# Records provided:
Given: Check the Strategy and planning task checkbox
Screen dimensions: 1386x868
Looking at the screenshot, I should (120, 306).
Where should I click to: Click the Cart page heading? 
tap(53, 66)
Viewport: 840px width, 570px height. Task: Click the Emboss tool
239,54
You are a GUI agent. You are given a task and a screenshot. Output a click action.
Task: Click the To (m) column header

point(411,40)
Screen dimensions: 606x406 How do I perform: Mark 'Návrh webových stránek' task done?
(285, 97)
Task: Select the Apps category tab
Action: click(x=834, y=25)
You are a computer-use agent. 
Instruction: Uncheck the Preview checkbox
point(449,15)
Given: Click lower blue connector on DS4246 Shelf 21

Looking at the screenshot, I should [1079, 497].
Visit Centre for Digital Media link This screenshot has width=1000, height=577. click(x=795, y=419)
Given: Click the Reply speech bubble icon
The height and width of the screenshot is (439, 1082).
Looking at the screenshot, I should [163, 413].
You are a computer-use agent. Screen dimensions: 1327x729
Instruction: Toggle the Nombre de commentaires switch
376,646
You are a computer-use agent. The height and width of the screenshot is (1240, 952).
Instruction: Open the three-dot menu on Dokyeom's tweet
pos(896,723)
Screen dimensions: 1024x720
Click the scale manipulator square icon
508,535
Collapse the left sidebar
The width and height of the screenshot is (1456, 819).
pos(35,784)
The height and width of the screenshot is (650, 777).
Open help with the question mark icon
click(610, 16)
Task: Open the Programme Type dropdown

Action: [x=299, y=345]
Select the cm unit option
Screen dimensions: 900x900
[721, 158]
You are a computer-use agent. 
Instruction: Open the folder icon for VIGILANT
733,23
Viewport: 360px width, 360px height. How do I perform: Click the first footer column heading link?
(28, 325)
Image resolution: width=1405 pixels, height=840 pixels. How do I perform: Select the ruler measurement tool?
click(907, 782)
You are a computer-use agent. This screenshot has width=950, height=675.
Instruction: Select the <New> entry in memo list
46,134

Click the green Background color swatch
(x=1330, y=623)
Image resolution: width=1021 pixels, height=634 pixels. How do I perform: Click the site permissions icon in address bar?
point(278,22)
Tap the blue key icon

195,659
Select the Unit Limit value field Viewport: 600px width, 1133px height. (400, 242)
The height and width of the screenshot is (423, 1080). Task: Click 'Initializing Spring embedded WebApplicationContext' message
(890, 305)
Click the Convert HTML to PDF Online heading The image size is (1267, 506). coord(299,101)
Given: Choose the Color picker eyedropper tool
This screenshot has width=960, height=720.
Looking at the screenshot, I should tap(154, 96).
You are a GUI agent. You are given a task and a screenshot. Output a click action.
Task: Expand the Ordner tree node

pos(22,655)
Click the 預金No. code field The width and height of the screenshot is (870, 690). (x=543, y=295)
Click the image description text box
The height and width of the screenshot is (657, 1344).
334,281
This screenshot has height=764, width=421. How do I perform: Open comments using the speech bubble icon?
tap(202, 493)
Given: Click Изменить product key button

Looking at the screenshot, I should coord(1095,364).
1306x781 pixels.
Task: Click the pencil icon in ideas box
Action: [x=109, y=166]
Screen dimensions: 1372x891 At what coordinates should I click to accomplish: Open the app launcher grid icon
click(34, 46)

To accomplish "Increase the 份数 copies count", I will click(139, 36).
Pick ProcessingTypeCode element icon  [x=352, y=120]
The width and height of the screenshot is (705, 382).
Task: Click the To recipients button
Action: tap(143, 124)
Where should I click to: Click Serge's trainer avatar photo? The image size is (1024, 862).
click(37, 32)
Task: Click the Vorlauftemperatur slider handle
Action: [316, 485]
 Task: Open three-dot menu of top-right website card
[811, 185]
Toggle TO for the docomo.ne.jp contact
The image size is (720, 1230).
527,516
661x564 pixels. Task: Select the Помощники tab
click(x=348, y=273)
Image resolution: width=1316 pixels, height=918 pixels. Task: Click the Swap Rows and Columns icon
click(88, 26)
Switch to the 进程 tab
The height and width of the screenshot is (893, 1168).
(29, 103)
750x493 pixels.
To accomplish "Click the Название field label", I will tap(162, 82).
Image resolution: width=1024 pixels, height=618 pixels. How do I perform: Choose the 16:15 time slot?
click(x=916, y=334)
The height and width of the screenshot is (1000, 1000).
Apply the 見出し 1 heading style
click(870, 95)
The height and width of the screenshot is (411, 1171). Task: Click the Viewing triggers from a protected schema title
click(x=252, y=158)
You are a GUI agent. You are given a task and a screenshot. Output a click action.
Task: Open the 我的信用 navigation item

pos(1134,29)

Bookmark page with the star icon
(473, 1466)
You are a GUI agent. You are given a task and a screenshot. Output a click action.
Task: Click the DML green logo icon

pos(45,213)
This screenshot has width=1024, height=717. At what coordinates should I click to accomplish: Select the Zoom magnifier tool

# Instruction:
Reproduce the lines above exactly, starting at the line containing "Click the 預金No." and ending at the line containing "Action: tap(143, 124)".

# Output for this exercise:
Click the 預金No. code field The width and height of the screenshot is (870, 690). (x=543, y=295)
Click the image description text box
The height and width of the screenshot is (657, 1344).
334,281
This screenshot has height=764, width=421. How do I perform: Open comments using the speech bubble icon?
tap(202, 493)
Given: Click Изменить product key button

Looking at the screenshot, I should coord(1095,364).
1306x781 pixels.
Task: Click the pencil icon in ideas box
Action: [x=109, y=166]
Screen dimensions: 1372x891 At what coordinates should I click to accomplish: Open the app launcher grid icon
click(34, 46)

To accomplish "Increase the 份数 copies count", I will click(139, 36).
Pick ProcessingTypeCode element icon  [x=352, y=120]
The width and height of the screenshot is (705, 382).
Task: Click the To recipients button
Action: tap(143, 124)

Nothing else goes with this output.